*Work item:*
For each line in the data below that holds "pixels", return a copy.

Start of Source data

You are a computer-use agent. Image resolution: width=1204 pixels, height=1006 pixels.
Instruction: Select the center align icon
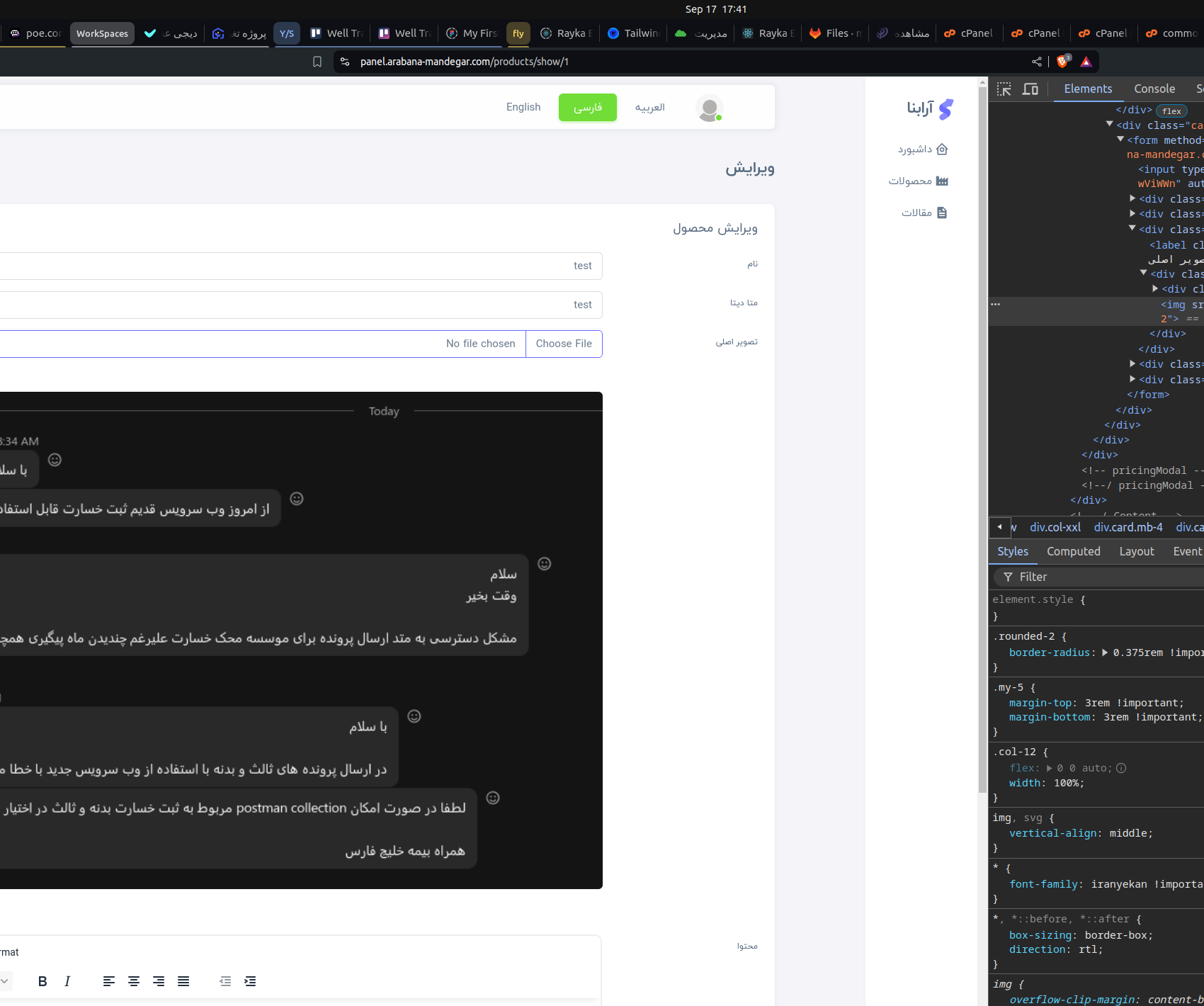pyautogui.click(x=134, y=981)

End of Source data
Start of Source data

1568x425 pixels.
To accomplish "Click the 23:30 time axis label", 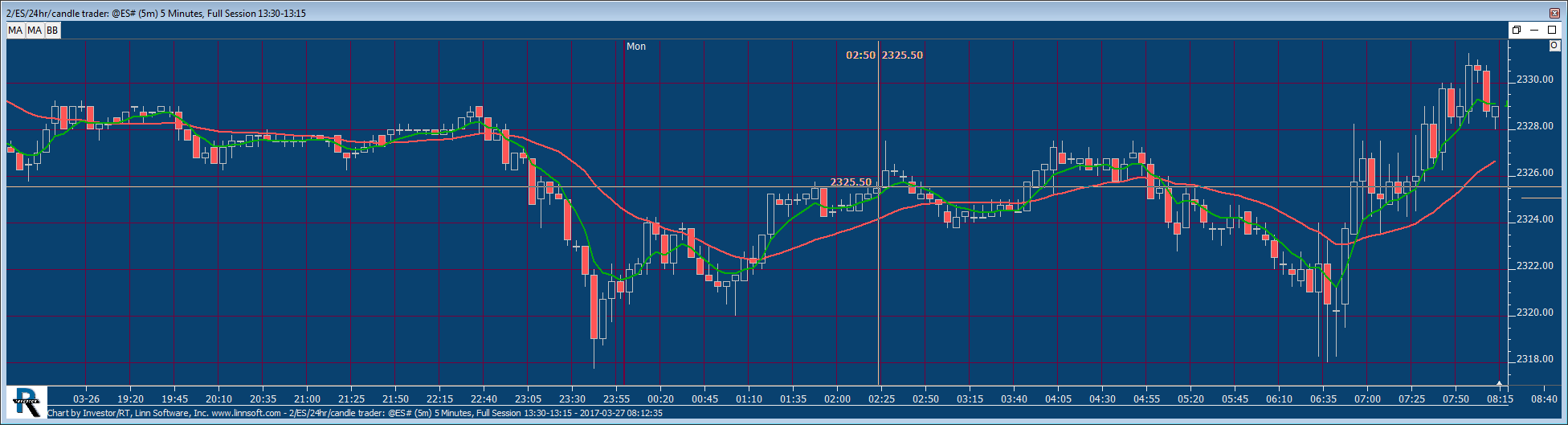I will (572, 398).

End of Source data

*Response for this exercise:*
You are a computer-use agent. Image resolution: width=1204 pixels, height=1006 pixels.
1568x425 pixels.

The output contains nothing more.